CS 111 Scribe Notes

Lecture 12: File System Implementation - Feb 27 2012

By Zhiyang Wang

A Bug of Grep

Problem:
Consider a bug of grep that might cause problem:
grep ".**\(\)\1" file
Using this command, if the file contains a very long line, to say, more than 2^31+2 bytes, then in the code of grep, when executing to the code:
int len = strlen(getline(file));
the integer will be overflowed. Using this overflow bug, hacher could gain the root permission by letting the user in root permission use grep for a file containing very long line.

Solution:
Assume we use size_t and do careful check on the line length. But we still want to attack! So, let's lauch the DOS attack using the inode structure.

Holey files

A file that has no pointer in direct and indirect blocks but one valid block on the end of the indirect2 pointer. (Although its indeed small, but to file system is very very large) How to do that?
$ echo x | dd > holey bs = 1MB seek = 2048
Solution:
1. grep is for txt, it can do whatever it wants in non txt (scan the first several part of the file). For example, skip blank lines (don't put them in the line buffer)
2. detect whether a fiel is holey (by checking zero pointer).but thereտs no syscall for that, how to do it in user mode?
 Stat ("holey", & st)
Using this command, st get the physical size of the file

Tips:
In real life, holey file is used for hashmap.

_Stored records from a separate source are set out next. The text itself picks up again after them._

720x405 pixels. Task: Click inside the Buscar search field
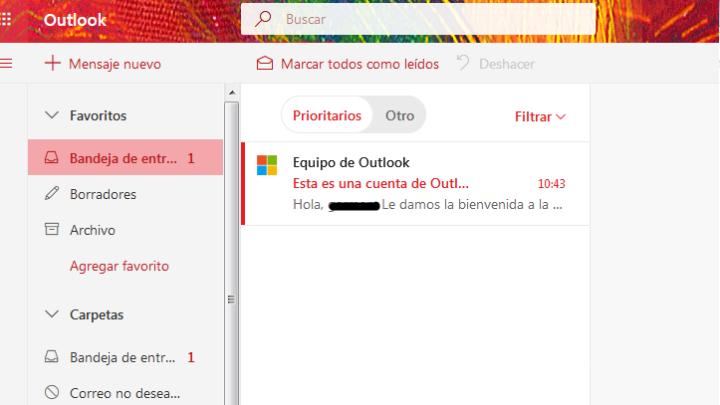[430, 19]
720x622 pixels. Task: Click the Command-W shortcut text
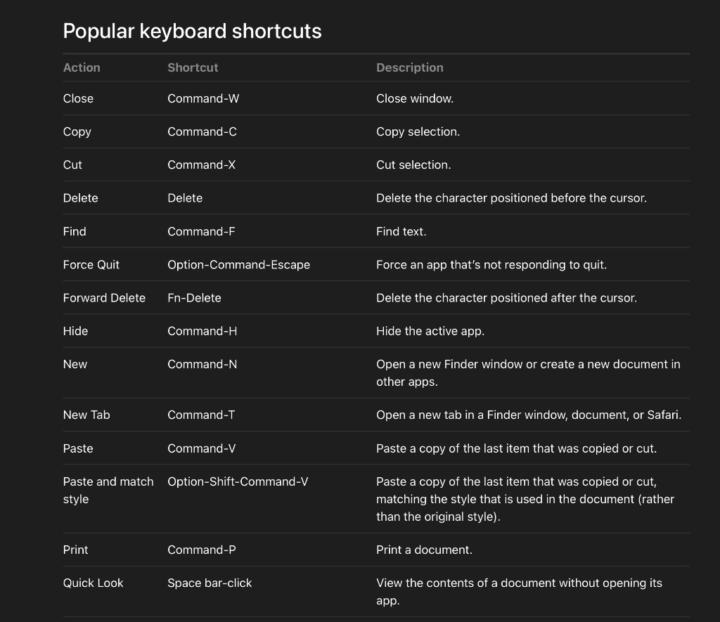[x=203, y=99]
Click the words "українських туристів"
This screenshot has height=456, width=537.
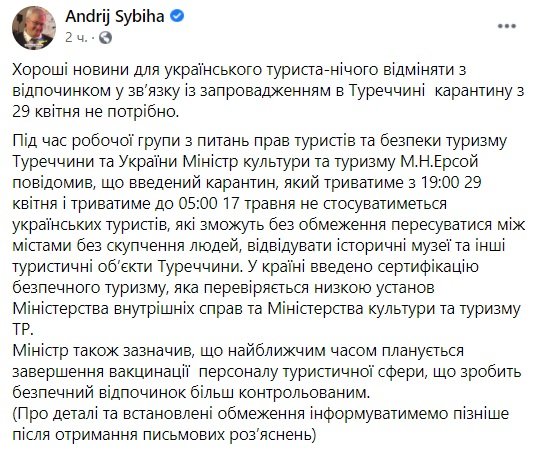tap(92, 225)
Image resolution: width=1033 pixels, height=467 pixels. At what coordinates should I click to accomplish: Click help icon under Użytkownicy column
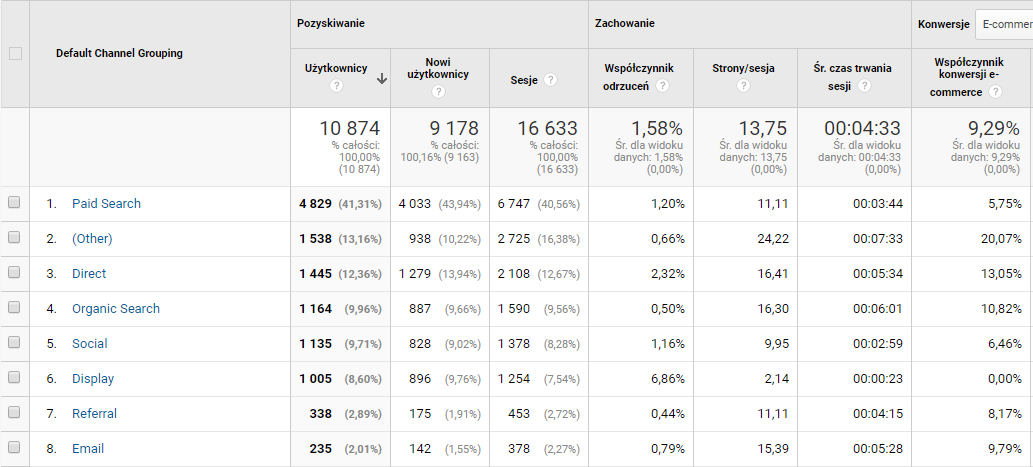point(336,86)
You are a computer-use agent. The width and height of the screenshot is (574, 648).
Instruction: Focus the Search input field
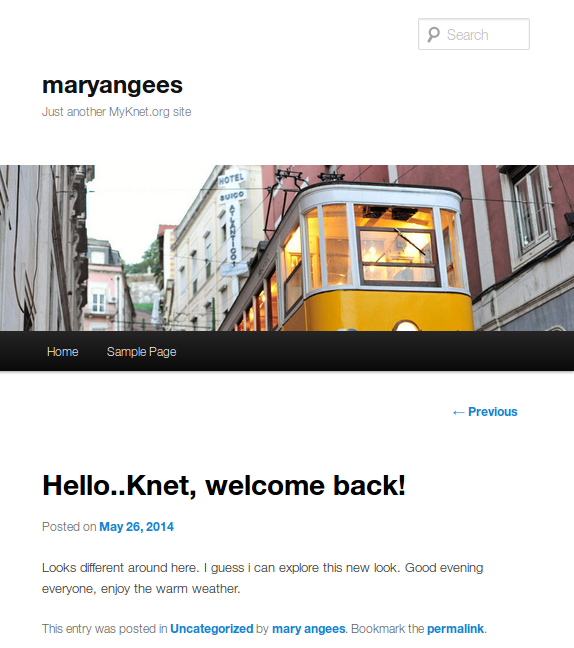(474, 34)
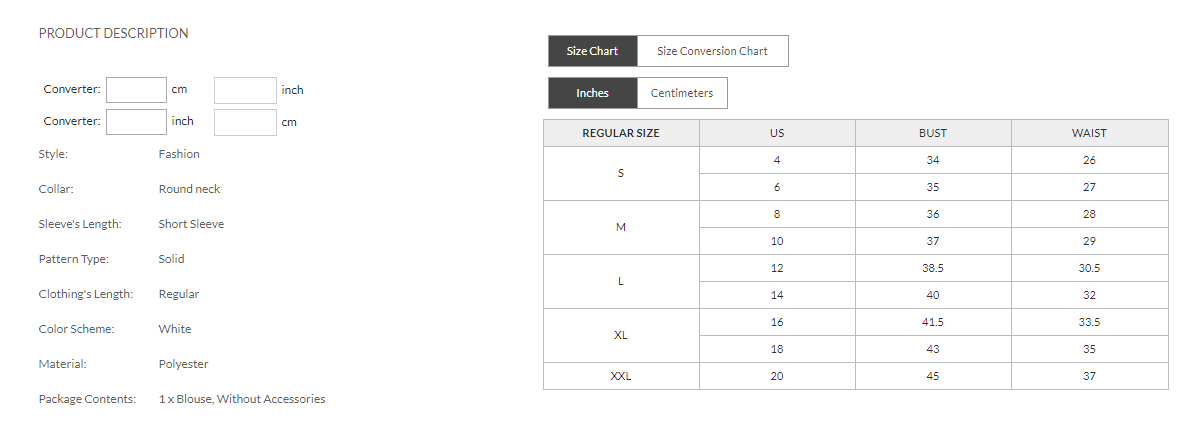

Level of a Unix-like file system

Implementation of symlink

Option A: Put the symlink information in the data block
Then besides of the link itself, other space in the block is wasted
Option B: Put the symlink information in the direct pointer
That is, putting the contents in the inode which is used to be the data pointer for regular file. Now the link could have a space of 8*12 bytes.
Option C: Symlink doesn't have inode (merely stored in the directory entries)
Pros: could read the content of the symlink directory faster Cons: need add an additional flag That is, putting the contents in the inode which is used to be the data pointer for regular file. Now the link could have a space of 8*12 bytes.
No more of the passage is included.